И она испытывала неизъяснимое чувство счастья, прикасаясь к тому, что когда-то было частью ее, да и теперь было от нее неотделимо, хотя и увеличилось в размерах, беря теперь для своего роста уже не ее соки. В ее материнском сердце он был тем же маленьким, беспомощным комочком, нераздельным с ней. Но пусть он не знал этого. Где ему это понять. Зато она знала и понимала и была счастлива этим. И, не вникая в его слова, она прислушивалась к его голосу и говорила: «Да, да».
— Через полчаса я пойду и подкину еще несколько полен, — говорил он.
— Да, да, — соглашалась она. — Подкинь.
— Думаю, что этого хватит, — продолжал он. — Час тому назад я потрогал снопы. Они уже не такие влажные. А те, что ближе к печи, почти совсем сухие.
— Да, — кивала она. — Да.
И грудь ее при этом касалась его плеча, подбородок прикасался к его затылку, а ноздри вдыхали запах его светло-русых волос, такой знакомый, близкий, родной с давних лет запах.
И теперь нет его. Совсем нет. И не будет. Он умер героем, как сказано в извещении. А был он такой же юный и несмышленый, как этот бедняга.

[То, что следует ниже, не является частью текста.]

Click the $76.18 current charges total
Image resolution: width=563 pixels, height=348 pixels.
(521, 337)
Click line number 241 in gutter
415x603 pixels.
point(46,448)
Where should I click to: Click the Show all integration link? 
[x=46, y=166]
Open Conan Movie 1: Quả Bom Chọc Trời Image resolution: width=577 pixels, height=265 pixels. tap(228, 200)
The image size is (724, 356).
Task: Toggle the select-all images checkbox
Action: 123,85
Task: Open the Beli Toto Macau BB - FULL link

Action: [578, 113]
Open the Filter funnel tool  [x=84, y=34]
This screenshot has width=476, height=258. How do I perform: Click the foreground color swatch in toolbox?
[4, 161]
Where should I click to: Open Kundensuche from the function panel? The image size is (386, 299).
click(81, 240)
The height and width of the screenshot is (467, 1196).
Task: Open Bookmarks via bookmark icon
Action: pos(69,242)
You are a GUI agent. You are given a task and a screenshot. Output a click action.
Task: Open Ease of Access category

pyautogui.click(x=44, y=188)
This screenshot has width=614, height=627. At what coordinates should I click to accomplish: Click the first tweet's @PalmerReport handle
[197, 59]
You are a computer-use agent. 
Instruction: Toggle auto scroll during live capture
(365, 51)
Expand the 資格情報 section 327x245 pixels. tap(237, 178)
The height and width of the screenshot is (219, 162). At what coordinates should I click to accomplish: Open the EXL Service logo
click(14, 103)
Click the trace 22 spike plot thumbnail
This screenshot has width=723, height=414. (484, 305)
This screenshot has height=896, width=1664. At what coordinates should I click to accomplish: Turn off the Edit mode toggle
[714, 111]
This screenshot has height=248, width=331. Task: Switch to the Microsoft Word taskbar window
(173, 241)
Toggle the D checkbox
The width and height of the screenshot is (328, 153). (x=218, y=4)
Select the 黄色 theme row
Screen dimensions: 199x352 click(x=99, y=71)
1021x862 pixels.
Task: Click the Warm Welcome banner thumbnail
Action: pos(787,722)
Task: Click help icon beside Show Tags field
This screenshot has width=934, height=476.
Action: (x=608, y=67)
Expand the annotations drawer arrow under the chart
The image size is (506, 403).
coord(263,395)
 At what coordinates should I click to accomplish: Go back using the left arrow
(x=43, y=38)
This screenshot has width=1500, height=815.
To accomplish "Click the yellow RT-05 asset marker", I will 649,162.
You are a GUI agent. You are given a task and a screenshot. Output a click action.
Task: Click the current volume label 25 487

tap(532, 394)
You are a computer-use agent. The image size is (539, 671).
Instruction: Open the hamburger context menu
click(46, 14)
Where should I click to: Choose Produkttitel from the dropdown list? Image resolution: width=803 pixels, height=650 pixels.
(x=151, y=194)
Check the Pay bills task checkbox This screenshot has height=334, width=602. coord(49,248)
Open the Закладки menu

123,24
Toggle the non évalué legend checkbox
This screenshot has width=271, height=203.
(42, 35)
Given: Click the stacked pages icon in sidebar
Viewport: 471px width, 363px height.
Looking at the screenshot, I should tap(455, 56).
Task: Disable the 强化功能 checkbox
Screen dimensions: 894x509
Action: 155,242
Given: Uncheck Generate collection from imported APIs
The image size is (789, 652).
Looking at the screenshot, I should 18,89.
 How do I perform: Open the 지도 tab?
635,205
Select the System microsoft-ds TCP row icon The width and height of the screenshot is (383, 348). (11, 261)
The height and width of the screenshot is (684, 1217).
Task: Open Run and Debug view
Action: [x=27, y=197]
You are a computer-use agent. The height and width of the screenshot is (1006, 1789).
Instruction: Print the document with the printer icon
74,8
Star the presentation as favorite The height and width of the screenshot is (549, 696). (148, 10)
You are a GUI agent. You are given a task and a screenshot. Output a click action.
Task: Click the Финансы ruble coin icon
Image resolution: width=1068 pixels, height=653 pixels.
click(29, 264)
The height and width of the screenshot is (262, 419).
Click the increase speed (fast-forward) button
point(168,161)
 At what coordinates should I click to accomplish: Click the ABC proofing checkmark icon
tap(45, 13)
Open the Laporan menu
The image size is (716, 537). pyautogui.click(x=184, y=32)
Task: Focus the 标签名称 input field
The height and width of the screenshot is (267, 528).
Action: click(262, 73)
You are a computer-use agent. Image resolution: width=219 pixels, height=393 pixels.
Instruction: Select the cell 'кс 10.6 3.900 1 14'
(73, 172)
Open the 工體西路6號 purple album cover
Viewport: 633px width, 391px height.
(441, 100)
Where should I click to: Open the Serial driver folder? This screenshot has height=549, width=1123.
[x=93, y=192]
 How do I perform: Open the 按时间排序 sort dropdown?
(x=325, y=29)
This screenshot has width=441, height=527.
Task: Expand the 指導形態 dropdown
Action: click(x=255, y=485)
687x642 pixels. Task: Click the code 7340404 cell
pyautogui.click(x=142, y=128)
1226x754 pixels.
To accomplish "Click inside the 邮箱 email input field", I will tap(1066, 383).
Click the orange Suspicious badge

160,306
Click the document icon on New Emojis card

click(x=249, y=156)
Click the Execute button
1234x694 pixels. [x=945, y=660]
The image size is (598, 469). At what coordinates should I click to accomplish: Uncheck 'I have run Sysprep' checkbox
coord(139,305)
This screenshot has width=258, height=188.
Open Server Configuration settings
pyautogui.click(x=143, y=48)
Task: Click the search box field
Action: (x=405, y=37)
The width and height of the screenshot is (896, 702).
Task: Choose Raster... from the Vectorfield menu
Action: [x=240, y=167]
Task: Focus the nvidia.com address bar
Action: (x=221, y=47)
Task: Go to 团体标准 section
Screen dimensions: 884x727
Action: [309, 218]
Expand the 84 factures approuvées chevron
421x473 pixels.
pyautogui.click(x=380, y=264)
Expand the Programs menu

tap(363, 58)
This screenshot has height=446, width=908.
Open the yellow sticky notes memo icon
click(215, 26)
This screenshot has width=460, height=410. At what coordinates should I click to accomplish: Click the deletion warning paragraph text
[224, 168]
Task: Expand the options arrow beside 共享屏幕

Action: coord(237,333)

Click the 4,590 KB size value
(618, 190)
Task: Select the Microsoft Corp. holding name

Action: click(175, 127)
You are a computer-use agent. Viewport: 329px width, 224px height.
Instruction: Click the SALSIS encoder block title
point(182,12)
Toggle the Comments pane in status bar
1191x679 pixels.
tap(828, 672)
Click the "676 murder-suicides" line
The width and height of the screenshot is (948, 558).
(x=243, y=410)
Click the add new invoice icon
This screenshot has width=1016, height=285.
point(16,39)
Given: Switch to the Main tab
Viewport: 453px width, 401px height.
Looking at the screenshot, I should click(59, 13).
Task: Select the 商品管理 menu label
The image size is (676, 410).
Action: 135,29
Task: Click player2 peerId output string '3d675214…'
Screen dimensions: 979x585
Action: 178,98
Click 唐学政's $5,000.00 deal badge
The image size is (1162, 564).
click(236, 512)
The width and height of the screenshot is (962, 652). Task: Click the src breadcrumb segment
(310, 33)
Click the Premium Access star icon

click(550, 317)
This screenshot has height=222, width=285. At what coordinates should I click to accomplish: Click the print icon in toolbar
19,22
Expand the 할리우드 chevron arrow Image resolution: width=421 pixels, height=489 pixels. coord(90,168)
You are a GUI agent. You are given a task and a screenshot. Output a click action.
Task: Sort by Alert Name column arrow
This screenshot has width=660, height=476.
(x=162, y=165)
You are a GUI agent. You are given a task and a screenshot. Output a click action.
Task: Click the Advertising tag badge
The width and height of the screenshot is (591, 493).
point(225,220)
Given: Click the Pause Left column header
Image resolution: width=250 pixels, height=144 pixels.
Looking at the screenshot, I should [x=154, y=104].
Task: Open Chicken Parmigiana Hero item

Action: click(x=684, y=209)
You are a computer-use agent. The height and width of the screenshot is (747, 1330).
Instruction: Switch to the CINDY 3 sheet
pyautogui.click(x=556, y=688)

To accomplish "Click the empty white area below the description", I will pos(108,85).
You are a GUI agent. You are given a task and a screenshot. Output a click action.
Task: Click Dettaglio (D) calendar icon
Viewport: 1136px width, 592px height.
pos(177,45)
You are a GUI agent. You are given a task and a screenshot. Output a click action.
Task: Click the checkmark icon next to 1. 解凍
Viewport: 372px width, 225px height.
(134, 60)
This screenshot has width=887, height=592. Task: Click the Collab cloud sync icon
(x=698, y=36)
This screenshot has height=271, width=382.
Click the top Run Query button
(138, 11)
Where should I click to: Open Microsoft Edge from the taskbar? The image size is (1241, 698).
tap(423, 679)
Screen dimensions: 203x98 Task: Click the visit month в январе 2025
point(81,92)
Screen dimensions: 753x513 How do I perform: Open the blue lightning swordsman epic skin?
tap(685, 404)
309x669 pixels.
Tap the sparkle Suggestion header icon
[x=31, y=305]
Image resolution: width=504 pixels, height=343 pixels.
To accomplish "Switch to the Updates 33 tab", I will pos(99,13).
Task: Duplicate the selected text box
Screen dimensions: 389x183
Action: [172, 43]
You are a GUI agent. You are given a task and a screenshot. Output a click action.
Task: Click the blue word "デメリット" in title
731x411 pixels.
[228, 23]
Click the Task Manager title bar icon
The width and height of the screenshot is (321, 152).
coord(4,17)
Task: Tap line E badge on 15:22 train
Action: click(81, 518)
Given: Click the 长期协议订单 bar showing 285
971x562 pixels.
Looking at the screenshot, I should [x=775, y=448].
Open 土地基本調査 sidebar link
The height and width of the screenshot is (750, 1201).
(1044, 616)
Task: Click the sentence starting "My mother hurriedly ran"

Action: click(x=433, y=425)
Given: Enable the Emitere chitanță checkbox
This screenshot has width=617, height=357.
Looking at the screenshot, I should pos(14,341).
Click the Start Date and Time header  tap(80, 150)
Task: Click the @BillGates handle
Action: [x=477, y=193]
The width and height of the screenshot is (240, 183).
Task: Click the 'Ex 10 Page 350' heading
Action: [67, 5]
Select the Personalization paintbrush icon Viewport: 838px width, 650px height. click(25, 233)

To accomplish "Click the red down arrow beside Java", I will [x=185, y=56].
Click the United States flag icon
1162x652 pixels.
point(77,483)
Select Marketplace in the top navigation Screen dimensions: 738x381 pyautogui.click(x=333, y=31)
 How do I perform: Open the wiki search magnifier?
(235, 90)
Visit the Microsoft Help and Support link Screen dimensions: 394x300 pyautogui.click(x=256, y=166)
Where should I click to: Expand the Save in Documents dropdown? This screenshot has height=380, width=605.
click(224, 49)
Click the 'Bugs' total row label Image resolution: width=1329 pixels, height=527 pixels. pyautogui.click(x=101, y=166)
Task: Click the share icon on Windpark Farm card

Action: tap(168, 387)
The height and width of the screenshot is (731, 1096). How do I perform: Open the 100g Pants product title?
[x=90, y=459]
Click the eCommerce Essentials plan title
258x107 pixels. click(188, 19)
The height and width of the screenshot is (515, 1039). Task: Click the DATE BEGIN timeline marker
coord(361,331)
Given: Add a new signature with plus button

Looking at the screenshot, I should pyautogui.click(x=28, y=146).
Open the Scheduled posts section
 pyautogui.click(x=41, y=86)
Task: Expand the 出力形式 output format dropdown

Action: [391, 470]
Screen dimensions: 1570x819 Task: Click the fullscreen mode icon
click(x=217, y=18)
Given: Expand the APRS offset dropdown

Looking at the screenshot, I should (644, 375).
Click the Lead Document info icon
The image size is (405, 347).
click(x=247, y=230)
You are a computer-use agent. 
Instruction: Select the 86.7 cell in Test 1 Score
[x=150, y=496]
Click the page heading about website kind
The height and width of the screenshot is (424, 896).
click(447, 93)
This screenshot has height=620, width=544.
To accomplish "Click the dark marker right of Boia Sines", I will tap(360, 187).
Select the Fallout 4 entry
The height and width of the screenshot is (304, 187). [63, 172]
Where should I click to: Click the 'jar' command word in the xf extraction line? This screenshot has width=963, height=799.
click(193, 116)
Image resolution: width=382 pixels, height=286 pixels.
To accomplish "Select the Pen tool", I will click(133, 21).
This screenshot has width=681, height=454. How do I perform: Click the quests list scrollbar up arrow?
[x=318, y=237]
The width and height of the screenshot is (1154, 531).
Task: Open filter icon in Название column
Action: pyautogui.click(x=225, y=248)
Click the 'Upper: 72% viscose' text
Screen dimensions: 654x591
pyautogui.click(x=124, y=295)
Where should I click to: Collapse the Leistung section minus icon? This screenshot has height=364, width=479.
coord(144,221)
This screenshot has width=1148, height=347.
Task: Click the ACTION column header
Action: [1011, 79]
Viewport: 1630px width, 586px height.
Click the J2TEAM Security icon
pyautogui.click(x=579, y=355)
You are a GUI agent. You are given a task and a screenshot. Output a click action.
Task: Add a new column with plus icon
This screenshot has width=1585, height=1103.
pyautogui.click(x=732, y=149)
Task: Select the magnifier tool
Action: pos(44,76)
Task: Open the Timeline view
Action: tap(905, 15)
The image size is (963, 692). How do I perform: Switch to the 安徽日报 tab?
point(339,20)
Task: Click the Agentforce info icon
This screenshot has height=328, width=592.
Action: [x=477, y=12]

Но ведь и этот может умереть на горе своей матери. Ведь есть же у него она где-нибудь в Кякивуори или в Мустаниеми. И она ждет его там и не дождется. Она долго и терпеливо ждала от него писем. Но кто будет писать своей матери письмо с признанием, что он бежал с фронта? Боже мой, не всем же быть храбрыми! А мать ждет. Что еще остается матери, как не ждать? И ждет напрасно. Она даже не получит извещения о том, что он пал героем. Не героем он пал. Свои его пристрелили, чтобы не прятался в лесу, когда другие воюют. А она ждет. И вдруг он совсем не вернется к ней? Это вполне может случиться, если его никто не спасет. Но что тогда станет с матерью? Об этом подумал кто-нибудь или нет?